*Questions to answer*
[A] Using the differential equations page, decide whether each statement agrees with it, answering yes or no and quoting the deciding words: (i) Euler's number is about 2.71828; (ii) the rate constant k is negative for growth; (iii) the bacterial culture in Example 1 starts with 100 cells.
[B] On the differential equations page, which method of solving dy / dt = ky gives the general solution used in the calculator?
[C] Return everything from "- t: The time" down to "after 5 hours?" in the differential equations page, copied word for word.

*Document passage*
--- START ---

Differential Equations Calculator (Growth & Decay)
Result
Understanding First-Order Differential Equations
A first-order differential equation involves a function and its first derivative. One of the most common applications in physics, biology, and chemistry is the Exponential Growth and Decay model. This model is governed by the differential equation:
dy / dt = ky
In this equation, y represents the quantity at time t, and k is the proportionality constant (the rate). When you solve this differential equation using separation of variables, you arrive at the general solution used in this calculator.
The Solution Formula
To find the value of a quantity at any given time, we use the integrated form of the differential equation:
y(t) = y₀ * e^(kt)
- y(t): The final quantity after time t.
- y₀: The initial value or starting amount.
- e: Euler's number (approximately 2.71828).
- k: The rate constant (positive for growth, negative for decay).
- t: The time interval.
Real-World Examples
Example 1: Bacterial Growth (Positive k)
If a bacterial culture starts with 500 cells and grows at a rate of 0.3 per hour, what is the population after 5 hours?
Calculation: y(5) = 500 * e^(0.3 * 5) = 500 * e^1.5 ≈ 2,240 cells.
Example 2: Radioactive Decay (Negative k)
A radioactive substance starts with 100 grams and has a decay constant of -0.02 per year. How much remains after 50 years?

--- END ---

*Input data*
--- START ---

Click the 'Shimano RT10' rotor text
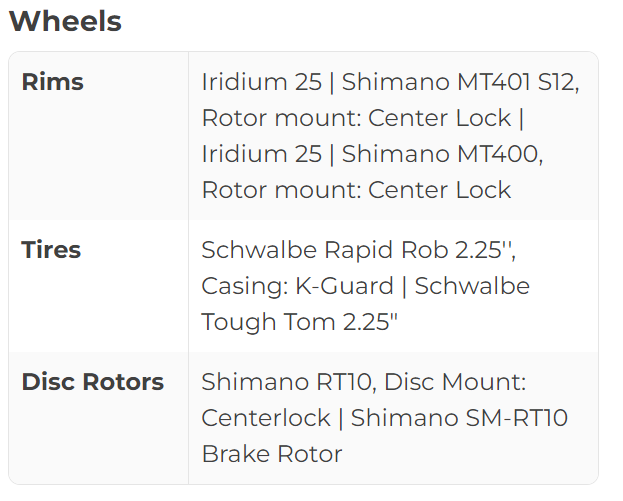This screenshot has height=501, width=623. pyautogui.click(x=286, y=382)
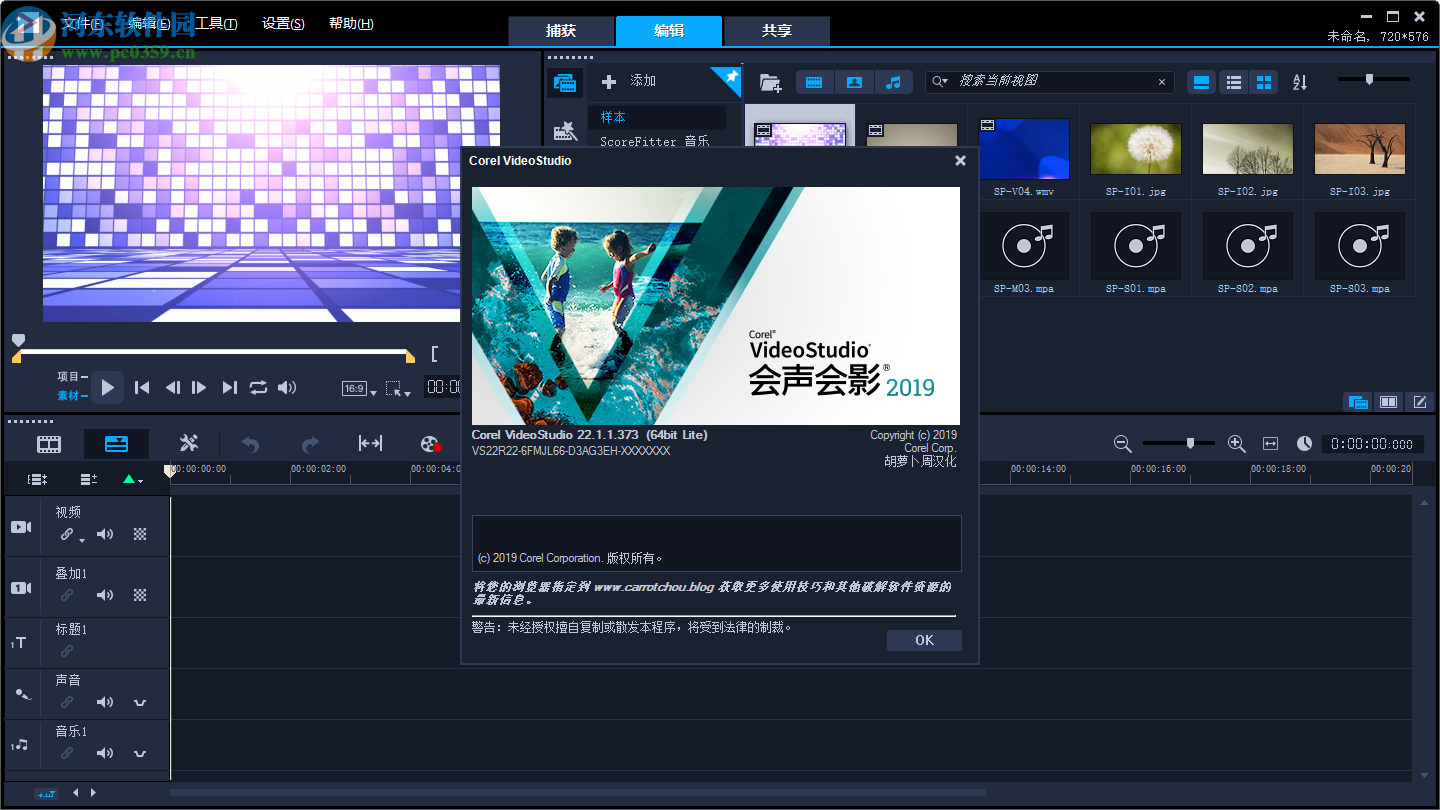This screenshot has height=810, width=1440.
Task: Select the storyboard view icon
Action: 48,443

--- END ---

*Answers per task*
[A]
(i) Yes: "e: Euler's number (approximately 2.71828)."
(ii) No: "k: The rate constant (positive for growth, negative for decay)."
(iii) No: "If a bacterial culture starts with 500 cells"

[B] Separation of variables.

[C]
- t: The time interval.
Real-World Examples
Example 1: Bacterial Growth (Positive k)
If a bacterial culture starts with 500 cells and grows at a rate of 0.3 per hour, what is the population after 5 hours?